(Collected data entries)

------------------------------------

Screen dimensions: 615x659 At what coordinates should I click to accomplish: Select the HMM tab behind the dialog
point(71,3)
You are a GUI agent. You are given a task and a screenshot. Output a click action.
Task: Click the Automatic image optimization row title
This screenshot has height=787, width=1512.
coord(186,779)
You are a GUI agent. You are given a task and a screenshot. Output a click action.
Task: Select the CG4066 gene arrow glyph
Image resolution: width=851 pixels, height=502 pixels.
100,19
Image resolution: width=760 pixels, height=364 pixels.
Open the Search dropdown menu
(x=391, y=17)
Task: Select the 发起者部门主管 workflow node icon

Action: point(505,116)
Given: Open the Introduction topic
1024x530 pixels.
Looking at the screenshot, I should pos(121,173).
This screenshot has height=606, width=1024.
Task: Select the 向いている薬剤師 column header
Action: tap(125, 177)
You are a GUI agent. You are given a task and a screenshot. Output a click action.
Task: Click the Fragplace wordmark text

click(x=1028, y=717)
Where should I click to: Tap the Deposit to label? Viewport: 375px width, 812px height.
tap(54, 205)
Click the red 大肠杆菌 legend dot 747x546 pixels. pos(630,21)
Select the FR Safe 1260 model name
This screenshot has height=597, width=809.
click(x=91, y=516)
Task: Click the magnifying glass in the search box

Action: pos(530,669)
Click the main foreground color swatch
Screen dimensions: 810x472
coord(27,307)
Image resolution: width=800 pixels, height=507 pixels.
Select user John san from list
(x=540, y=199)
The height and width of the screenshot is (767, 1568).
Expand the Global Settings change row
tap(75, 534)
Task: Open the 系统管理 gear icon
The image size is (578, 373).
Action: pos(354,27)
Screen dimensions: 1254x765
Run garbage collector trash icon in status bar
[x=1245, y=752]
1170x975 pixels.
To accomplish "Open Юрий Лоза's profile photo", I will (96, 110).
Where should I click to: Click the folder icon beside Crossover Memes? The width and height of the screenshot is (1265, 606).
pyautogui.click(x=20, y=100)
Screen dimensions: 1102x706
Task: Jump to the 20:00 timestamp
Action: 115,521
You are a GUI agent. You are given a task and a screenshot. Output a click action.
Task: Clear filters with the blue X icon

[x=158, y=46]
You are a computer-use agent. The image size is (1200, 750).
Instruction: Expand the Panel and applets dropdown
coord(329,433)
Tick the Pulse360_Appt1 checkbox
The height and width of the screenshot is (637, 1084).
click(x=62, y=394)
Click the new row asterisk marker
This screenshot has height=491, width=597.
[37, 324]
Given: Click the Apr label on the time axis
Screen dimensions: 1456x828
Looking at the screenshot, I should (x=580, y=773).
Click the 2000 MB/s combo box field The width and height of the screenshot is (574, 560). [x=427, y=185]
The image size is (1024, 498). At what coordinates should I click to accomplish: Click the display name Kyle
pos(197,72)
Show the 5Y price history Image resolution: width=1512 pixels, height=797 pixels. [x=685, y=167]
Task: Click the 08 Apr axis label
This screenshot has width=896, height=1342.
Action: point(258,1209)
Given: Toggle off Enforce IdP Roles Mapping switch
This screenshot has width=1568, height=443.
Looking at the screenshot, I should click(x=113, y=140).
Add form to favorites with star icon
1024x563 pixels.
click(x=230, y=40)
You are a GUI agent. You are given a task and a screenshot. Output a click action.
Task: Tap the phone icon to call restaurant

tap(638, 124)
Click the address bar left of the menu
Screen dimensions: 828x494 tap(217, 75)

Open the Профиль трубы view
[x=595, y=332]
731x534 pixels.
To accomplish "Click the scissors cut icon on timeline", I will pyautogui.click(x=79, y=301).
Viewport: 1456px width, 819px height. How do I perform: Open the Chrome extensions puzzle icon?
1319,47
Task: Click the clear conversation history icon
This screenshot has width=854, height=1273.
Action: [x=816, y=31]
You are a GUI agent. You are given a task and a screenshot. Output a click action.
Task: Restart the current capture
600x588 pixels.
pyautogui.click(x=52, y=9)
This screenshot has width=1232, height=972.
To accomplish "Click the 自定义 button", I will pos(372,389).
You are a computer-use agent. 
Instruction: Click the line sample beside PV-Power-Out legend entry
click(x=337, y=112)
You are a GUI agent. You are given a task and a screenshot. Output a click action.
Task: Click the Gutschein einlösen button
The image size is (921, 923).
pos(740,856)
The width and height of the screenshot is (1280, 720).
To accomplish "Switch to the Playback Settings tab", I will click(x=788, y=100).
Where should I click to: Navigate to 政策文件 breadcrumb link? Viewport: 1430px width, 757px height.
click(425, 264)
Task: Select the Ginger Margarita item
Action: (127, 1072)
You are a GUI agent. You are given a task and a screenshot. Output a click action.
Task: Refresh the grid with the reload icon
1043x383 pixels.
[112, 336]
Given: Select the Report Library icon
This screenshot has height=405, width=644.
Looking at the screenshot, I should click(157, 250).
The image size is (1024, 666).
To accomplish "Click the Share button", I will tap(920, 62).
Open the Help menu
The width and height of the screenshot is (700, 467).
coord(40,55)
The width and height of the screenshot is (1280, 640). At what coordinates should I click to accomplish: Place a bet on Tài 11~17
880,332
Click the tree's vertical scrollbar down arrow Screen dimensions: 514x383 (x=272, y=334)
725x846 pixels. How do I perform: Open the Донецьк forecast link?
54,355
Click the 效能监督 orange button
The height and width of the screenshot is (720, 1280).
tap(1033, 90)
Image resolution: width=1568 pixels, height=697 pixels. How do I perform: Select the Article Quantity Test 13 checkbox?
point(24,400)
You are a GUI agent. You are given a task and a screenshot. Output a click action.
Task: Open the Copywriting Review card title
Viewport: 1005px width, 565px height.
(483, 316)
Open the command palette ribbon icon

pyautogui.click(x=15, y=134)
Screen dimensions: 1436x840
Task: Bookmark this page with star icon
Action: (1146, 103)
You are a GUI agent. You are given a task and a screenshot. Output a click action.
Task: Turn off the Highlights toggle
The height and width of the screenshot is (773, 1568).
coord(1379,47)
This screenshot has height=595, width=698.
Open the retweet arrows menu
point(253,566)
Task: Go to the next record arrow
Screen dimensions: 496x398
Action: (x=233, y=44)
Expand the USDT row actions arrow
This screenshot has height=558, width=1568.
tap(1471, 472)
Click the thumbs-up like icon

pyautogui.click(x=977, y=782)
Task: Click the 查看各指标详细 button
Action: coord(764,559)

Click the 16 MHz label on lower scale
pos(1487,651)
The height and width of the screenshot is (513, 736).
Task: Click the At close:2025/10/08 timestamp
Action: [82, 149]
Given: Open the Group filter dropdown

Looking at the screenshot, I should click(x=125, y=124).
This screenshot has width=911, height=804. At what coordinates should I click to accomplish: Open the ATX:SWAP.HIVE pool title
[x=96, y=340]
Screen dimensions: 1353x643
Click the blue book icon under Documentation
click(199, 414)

------------------------------------

Work item ▸ Restate every record exactly, leaving nothing out.

Result below ▸
Screen dimensions: 615x659 At what coordinates should I click to accomplish: Select the HMM tab behind the dialog
point(71,3)
You are a GUI agent. You are given a task and a screenshot. Output a click action.
Task: Click the Automatic image optimization row title
This screenshot has height=787, width=1512.
coord(186,779)
You are a GUI agent. You are given a task and a screenshot. Output a click action.
Task: Select the CG4066 gene arrow glyph
Image resolution: width=851 pixels, height=502 pixels.
100,19
Image resolution: width=760 pixels, height=364 pixels.
Open the Search dropdown menu
(x=391, y=17)
Task: Select the 发起者部门主管 workflow node icon

Action: point(505,116)
Given: Open the Introduction topic
1024x530 pixels.
Looking at the screenshot, I should pos(121,173).
This screenshot has height=606, width=1024.
Task: Select the 向いている薬剤師 column header
Action: tap(125, 177)
You are a GUI agent. You are given a task and a screenshot. Output a click action.
Task: Click the Fragplace wordmark text

click(x=1028, y=717)
Where should I click to: Tap the Deposit to label? Viewport: 375px width, 812px height.
tap(54, 205)
Click the red 大肠杆菌 legend dot 747x546 pixels. pos(630,21)
Select the FR Safe 1260 model name
This screenshot has height=597, width=809.
click(x=91, y=516)
Task: Click the magnifying glass in the search box

Action: pos(530,669)
Click the main foreground color swatch
Screen dimensions: 810x472
coord(27,307)
Image resolution: width=800 pixels, height=507 pixels.
Select user John san from list
(x=540, y=199)
The height and width of the screenshot is (767, 1568).
Expand the Global Settings change row
tap(75, 534)
Task: Open the 系统管理 gear icon
The image size is (578, 373).
Action: pos(354,27)
Screen dimensions: 1254x765
Run garbage collector trash icon in status bar
[x=1245, y=752]
1170x975 pixels.
To accomplish "Open Юрий Лоза's profile photo", I will (96, 110).
Where should I click to: Click the folder icon beside Crossover Memes? The width and height of the screenshot is (1265, 606).
pyautogui.click(x=20, y=100)
Screen dimensions: 1102x706
Task: Jump to the 20:00 timestamp
Action: 115,521
You are a GUI agent. You are given a task and a screenshot. Output a click action.
Task: Clear filters with the blue X icon

[x=158, y=46]
You are a computer-use agent. The image size is (1200, 750).
Instruction: Expand the Panel and applets dropdown
coord(329,433)
Tick the Pulse360_Appt1 checkbox
The height and width of the screenshot is (637, 1084).
click(x=62, y=394)
Click the new row asterisk marker
This screenshot has height=491, width=597.
[37, 324]
Given: Click the Apr label on the time axis
Screen dimensions: 1456x828
Looking at the screenshot, I should (x=580, y=773).
Click the 2000 MB/s combo box field The width and height of the screenshot is (574, 560). [x=427, y=185]
The image size is (1024, 498). At what coordinates should I click to accomplish: Click the display name Kyle
pos(197,72)
Show the 5Y price history Image resolution: width=1512 pixels, height=797 pixels. [x=685, y=167]
Task: Click the 08 Apr axis label
This screenshot has width=896, height=1342.
Action: point(258,1209)
Given: Toggle off Enforce IdP Roles Mapping switch
This screenshot has width=1568, height=443.
Looking at the screenshot, I should click(x=113, y=140).
Add form to favorites with star icon
1024x563 pixels.
click(x=230, y=40)
You are a GUI agent. You are given a task and a screenshot. Output a click action.
Task: Tap the phone icon to call restaurant

tap(638, 124)
Click the address bar left of the menu
Screen dimensions: 828x494 tap(217, 75)

Open the Профиль трубы view
[x=595, y=332]
731x534 pixels.
To accomplish "Click the scissors cut icon on timeline", I will pyautogui.click(x=79, y=301).
Viewport: 1456px width, 819px height. How do I perform: Open the Chrome extensions puzzle icon?
1319,47
Task: Click the clear conversation history icon
This screenshot has width=854, height=1273.
Action: [x=816, y=31]
You are a GUI agent. You are given a task and a screenshot. Output a click action.
Task: Restart the current capture
600x588 pixels.
pyautogui.click(x=52, y=9)
This screenshot has width=1232, height=972.
To accomplish "Click the 自定义 button", I will pos(372,389).
You are a computer-use agent. 
Instruction: Click the line sample beside PV-Power-Out legend entry
click(x=337, y=112)
You are a GUI agent. You are given a task and a screenshot. Output a click action.
Task: Click the Gutschein einlösen button
The image size is (921, 923).
pos(740,856)
The width and height of the screenshot is (1280, 720).
To accomplish "Switch to the Playback Settings tab", I will click(x=788, y=100).
Where should I click to: Navigate to 政策文件 breadcrumb link? Viewport: 1430px width, 757px height.
click(425, 264)
Task: Select the Ginger Margarita item
Action: (127, 1072)
You are a GUI agent. You are given a task and a screenshot. Output a click action.
Task: Refresh the grid with the reload icon
1043x383 pixels.
[112, 336]
Given: Select the Report Library icon
This screenshot has height=405, width=644.
Looking at the screenshot, I should click(157, 250).
The image size is (1024, 666).
To accomplish "Click the Share button", I will tap(920, 62).
Open the Help menu
The width and height of the screenshot is (700, 467).
coord(40,55)
The width and height of the screenshot is (1280, 640). At what coordinates should I click to accomplish: Place a bet on Tài 11~17
880,332
Click the tree's vertical scrollbar down arrow Screen dimensions: 514x383 (x=272, y=334)
725x846 pixels. How do I perform: Open the Донецьк forecast link?
54,355
Click the 效能监督 orange button
The height and width of the screenshot is (720, 1280).
tap(1033, 90)
Image resolution: width=1568 pixels, height=697 pixels. How do I perform: Select the Article Quantity Test 13 checkbox?
point(24,400)
You are a GUI agent. You are given a task and a screenshot. Output a click action.
Task: Open the Copywriting Review card title
Viewport: 1005px width, 565px height.
(483, 316)
Open the command palette ribbon icon

pyautogui.click(x=15, y=134)
Screen dimensions: 1436x840
Task: Bookmark this page with star icon
Action: (1146, 103)
You are a GUI agent. You are given a task and a screenshot. Output a click action.
Task: Turn off the Highlights toggle
The height and width of the screenshot is (773, 1568).
coord(1379,47)
This screenshot has height=595, width=698.
Open the retweet arrows menu
point(253,566)
Task: Go to the next record arrow
Screen dimensions: 496x398
Action: (x=233, y=44)
Expand the USDT row actions arrow
This screenshot has height=558, width=1568.
tap(1471, 472)
Click the thumbs-up like icon

pyautogui.click(x=977, y=782)
Task: Click the 查看各指标详细 button
Action: coord(764,559)

Click the 16 MHz label on lower scale
pos(1487,651)
The height and width of the screenshot is (513, 736).
Task: Click the At close:2025/10/08 timestamp
Action: [82, 149]
Given: Open the Group filter dropdown

Looking at the screenshot, I should click(x=125, y=124).
This screenshot has width=911, height=804. At what coordinates should I click to accomplish: Open the ATX:SWAP.HIVE pool title
[x=96, y=340]
Screen dimensions: 1353x643
Click the blue book icon under Documentation
click(199, 414)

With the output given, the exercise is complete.